=== TASK TO CARRY OUT ===
Images aside, return all the entries exactly.

=== DATA TO USE ===
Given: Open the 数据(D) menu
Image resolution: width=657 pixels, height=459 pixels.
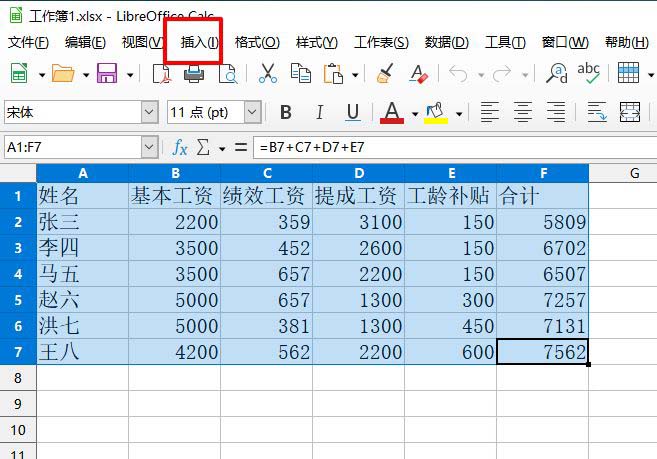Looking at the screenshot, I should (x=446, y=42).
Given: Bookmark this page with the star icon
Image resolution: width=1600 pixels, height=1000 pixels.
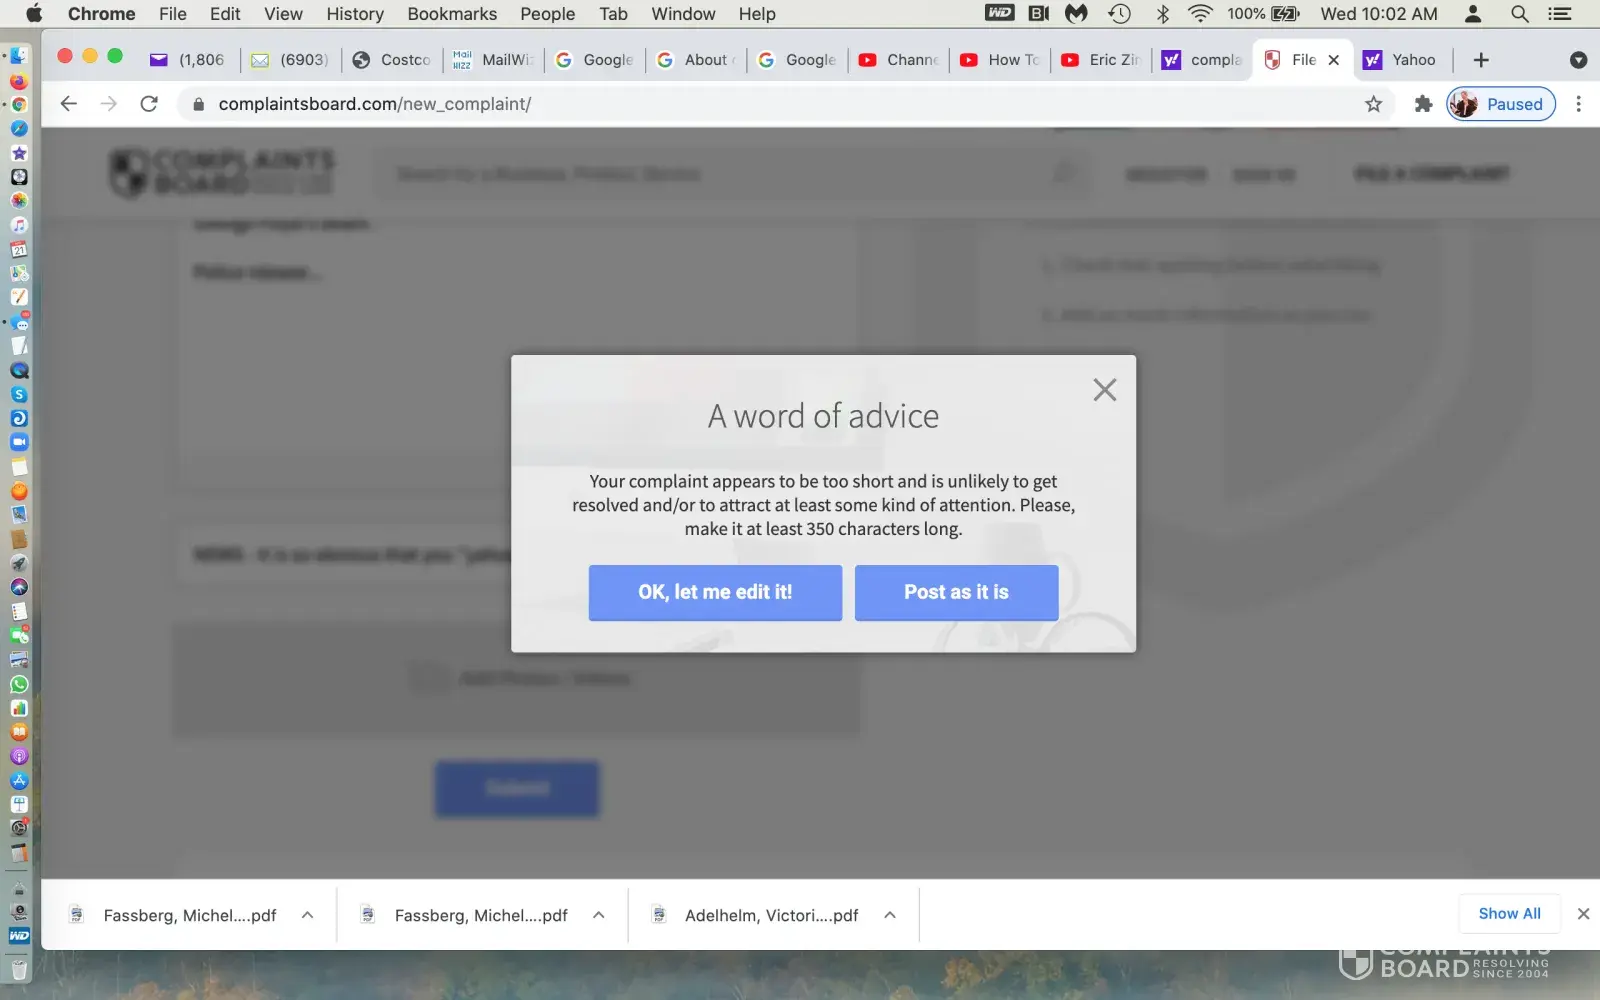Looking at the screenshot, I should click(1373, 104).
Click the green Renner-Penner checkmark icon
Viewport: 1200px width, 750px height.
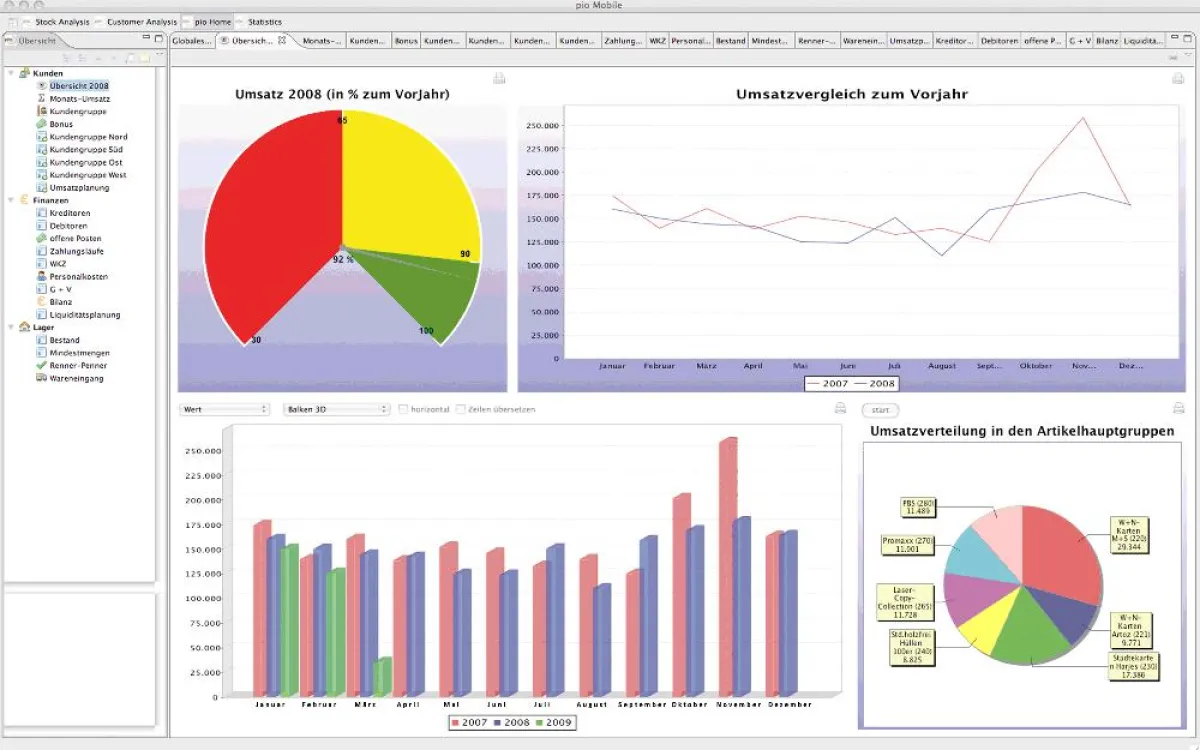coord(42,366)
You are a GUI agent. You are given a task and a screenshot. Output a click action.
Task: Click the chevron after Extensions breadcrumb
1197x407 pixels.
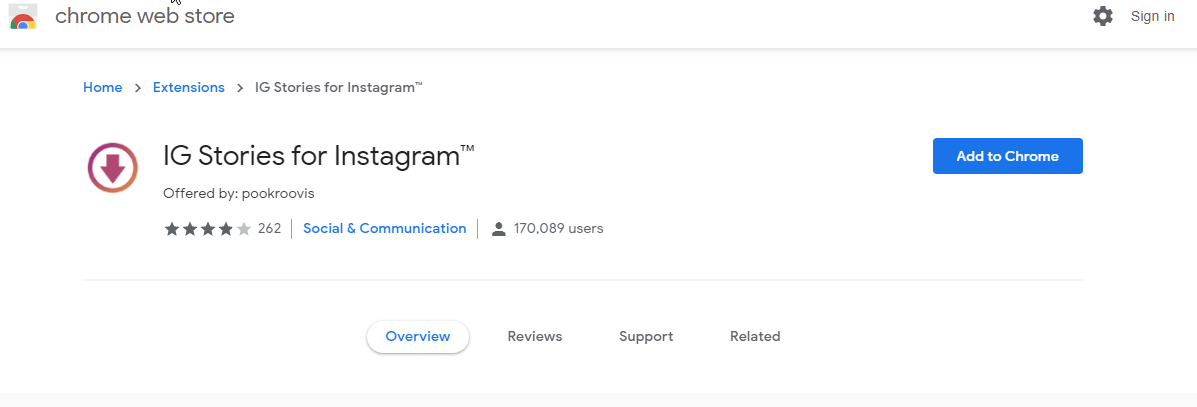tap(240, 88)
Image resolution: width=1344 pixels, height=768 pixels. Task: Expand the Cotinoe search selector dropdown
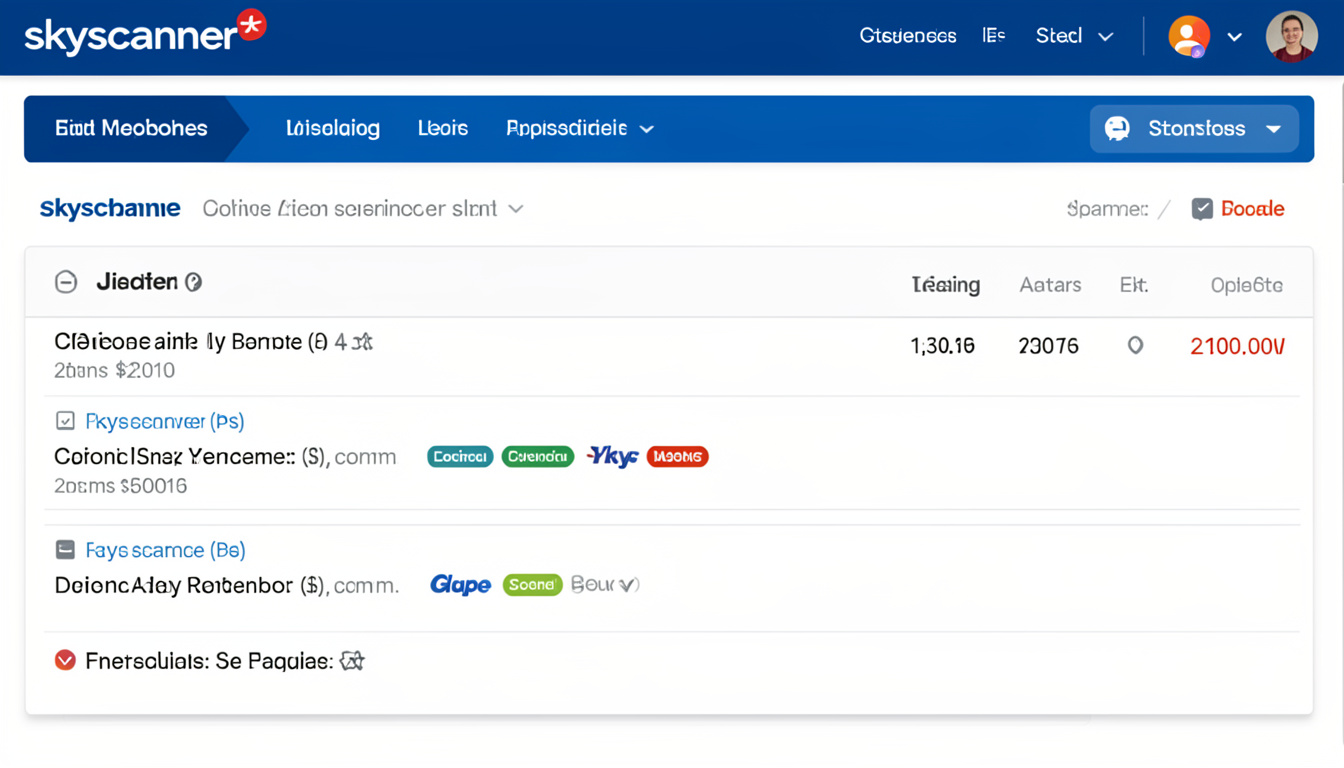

=== COMPLETED TASK ===
Given: Open the 数据(D) menu
Image resolution: width=657 pixels, height=459 pixels.
Looking at the screenshot, I should (x=446, y=42).
Given: Bookmark this page with the star icon
Image resolution: width=1600 pixels, height=1000 pixels.
Looking at the screenshot, I should click(1373, 104).
Click the green Renner-Penner checkmark icon
Viewport: 1200px width, 750px height.
coord(42,366)
You are a GUI agent. You are given a task and a screenshot. Output a click action.
Task: Click the chevron after Extensions breadcrumb
1197x407 pixels.
tap(240, 88)
Image resolution: width=1344 pixels, height=768 pixels. Task: Expand the Cotinoe search selector dropdown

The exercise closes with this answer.